(Data to use):
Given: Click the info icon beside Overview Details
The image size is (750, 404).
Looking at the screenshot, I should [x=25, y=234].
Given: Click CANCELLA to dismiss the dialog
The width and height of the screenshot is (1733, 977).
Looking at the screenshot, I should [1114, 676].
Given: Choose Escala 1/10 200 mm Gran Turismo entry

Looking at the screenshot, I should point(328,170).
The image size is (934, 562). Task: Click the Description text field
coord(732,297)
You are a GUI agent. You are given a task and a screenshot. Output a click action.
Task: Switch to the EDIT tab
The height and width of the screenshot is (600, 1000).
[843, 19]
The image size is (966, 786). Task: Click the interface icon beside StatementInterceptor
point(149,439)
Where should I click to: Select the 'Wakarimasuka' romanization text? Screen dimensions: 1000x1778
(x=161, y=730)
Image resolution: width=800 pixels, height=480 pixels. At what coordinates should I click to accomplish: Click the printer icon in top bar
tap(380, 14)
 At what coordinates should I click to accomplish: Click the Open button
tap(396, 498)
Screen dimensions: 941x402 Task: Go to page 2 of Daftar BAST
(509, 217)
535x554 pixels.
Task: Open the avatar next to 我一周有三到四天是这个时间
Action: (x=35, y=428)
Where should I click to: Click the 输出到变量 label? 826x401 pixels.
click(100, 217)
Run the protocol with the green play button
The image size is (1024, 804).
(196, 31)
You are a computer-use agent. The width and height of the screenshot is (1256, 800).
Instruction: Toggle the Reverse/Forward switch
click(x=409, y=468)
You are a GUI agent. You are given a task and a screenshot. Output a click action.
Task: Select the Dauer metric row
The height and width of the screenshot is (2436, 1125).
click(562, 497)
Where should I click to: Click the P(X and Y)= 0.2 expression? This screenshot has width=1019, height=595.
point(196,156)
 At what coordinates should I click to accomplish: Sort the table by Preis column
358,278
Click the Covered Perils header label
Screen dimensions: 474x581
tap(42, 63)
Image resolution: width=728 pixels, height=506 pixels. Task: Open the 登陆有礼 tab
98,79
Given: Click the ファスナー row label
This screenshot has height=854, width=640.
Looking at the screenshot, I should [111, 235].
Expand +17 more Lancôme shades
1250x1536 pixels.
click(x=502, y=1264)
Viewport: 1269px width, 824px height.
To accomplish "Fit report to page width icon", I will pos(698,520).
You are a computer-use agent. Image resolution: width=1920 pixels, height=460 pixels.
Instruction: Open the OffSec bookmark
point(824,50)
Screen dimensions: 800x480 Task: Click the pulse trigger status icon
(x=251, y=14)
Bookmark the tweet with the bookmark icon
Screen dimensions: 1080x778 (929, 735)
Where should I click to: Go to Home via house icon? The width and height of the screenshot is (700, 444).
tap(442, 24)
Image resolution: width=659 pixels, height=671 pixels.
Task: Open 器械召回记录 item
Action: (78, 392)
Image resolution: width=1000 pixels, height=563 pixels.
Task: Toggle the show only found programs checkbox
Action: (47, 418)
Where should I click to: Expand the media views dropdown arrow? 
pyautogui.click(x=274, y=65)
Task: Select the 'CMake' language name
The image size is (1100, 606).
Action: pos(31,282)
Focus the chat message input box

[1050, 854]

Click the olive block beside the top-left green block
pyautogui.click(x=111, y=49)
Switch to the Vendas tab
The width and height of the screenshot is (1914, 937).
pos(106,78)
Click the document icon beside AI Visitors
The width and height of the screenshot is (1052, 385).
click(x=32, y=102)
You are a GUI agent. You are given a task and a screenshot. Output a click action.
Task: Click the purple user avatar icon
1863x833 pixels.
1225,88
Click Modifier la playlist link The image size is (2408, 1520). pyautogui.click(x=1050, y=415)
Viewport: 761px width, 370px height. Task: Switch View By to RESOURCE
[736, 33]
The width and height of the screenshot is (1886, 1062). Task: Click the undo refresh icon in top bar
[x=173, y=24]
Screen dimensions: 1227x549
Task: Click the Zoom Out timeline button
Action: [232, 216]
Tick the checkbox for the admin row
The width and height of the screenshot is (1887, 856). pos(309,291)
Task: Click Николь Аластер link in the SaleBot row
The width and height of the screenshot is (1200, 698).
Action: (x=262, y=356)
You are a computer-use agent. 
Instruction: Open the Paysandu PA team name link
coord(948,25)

(About this exercise): Would you copy the entire listing exactly, missing nothing?

(Task answer):
Given: Click the info icon beside Overview Details
The image size is (750, 404).
Looking at the screenshot, I should [x=25, y=234].
Given: Click CANCELLA to dismiss the dialog
The width and height of the screenshot is (1733, 977).
Looking at the screenshot, I should [1114, 676].
Given: Choose Escala 1/10 200 mm Gran Turismo entry

Looking at the screenshot, I should point(328,170).
The image size is (934, 562). Task: Click the Description text field
coord(732,297)
You are a GUI agent. You are given a task and a screenshot. Output a click action.
Task: Switch to the EDIT tab
The height and width of the screenshot is (600, 1000).
[843, 19]
The image size is (966, 786). Task: Click the interface icon beside StatementInterceptor
point(149,439)
Where should I click to: Select the 'Wakarimasuka' romanization text? Screen dimensions: 1000x1778
(x=161, y=730)
Image resolution: width=800 pixels, height=480 pixels. At what coordinates should I click to accomplish: Click the printer icon in top bar
tap(380, 14)
 At what coordinates should I click to accomplish: Click the Open button
tap(396, 498)
Screen dimensions: 941x402 Task: Go to page 2 of Daftar BAST
(509, 217)
535x554 pixels.
Task: Open the avatar next to 我一周有三到四天是这个时间
Action: (x=35, y=428)
Where should I click to: Click the 输出到变量 label? 826x401 pixels.
click(100, 217)
Run the protocol with the green play button
The image size is (1024, 804).
(196, 31)
You are a computer-use agent. The width and height of the screenshot is (1256, 800).
Instruction: Toggle the Reverse/Forward switch
click(x=409, y=468)
You are a GUI agent. You are given a task and a screenshot. Output a click action.
Task: Select the Dauer metric row
The height and width of the screenshot is (2436, 1125).
click(562, 497)
Where should I click to: Click the P(X and Y)= 0.2 expression? This screenshot has width=1019, height=595.
point(196,156)
 At what coordinates should I click to accomplish: Sort the table by Preis column
358,278
Click the Covered Perils header label
Screen dimensions: 474x581
tap(42, 63)
Image resolution: width=728 pixels, height=506 pixels. Task: Open the 登陆有礼 tab
98,79
Given: Click the ファスナー row label
This screenshot has height=854, width=640.
Looking at the screenshot, I should [111, 235].
Expand +17 more Lancôme shades
1250x1536 pixels.
click(x=502, y=1264)
Viewport: 1269px width, 824px height.
To accomplish "Fit report to page width icon", I will pos(698,520).
You are a computer-use agent. Image resolution: width=1920 pixels, height=460 pixels.
Instruction: Open the OffSec bookmark
point(824,50)
Screen dimensions: 800x480 Task: Click the pulse trigger status icon
(x=251, y=14)
Bookmark the tweet with the bookmark icon
Screen dimensions: 1080x778 (929, 735)
Where should I click to: Go to Home via house icon? The width and height of the screenshot is (700, 444).
tap(442, 24)
Image resolution: width=659 pixels, height=671 pixels.
Task: Open 器械召回记录 item
Action: (78, 392)
Image resolution: width=1000 pixels, height=563 pixels.
Task: Toggle the show only found programs checkbox
Action: (47, 418)
Where should I click to: Expand the media views dropdown arrow? 
pyautogui.click(x=274, y=65)
Task: Select the 'CMake' language name
The image size is (1100, 606).
Action: pos(31,282)
Focus the chat message input box

[1050, 854]

Click the olive block beside the top-left green block
pyautogui.click(x=111, y=49)
Switch to the Vendas tab
The width and height of the screenshot is (1914, 937).
pos(106,78)
Click the document icon beside AI Visitors
The width and height of the screenshot is (1052, 385).
click(x=32, y=102)
You are a GUI agent. You are given a task and a screenshot. Output a click action.
Task: Click the purple user avatar icon
1863x833 pixels.
1225,88
Click Modifier la playlist link The image size is (2408, 1520). pyautogui.click(x=1050, y=415)
Viewport: 761px width, 370px height. Task: Switch View By to RESOURCE
[736, 33]
The width and height of the screenshot is (1886, 1062). Task: Click the undo refresh icon in top bar
[x=173, y=24]
Screen dimensions: 1227x549
Task: Click the Zoom Out timeline button
Action: [232, 216]
Tick the checkbox for the admin row
The width and height of the screenshot is (1887, 856). pos(309,291)
Task: Click Николь Аластер link in the SaleBot row
The width and height of the screenshot is (1200, 698).
Action: (x=262, y=356)
You are a computer-use agent. 
Instruction: Open the Paysandu PA team name link
coord(948,25)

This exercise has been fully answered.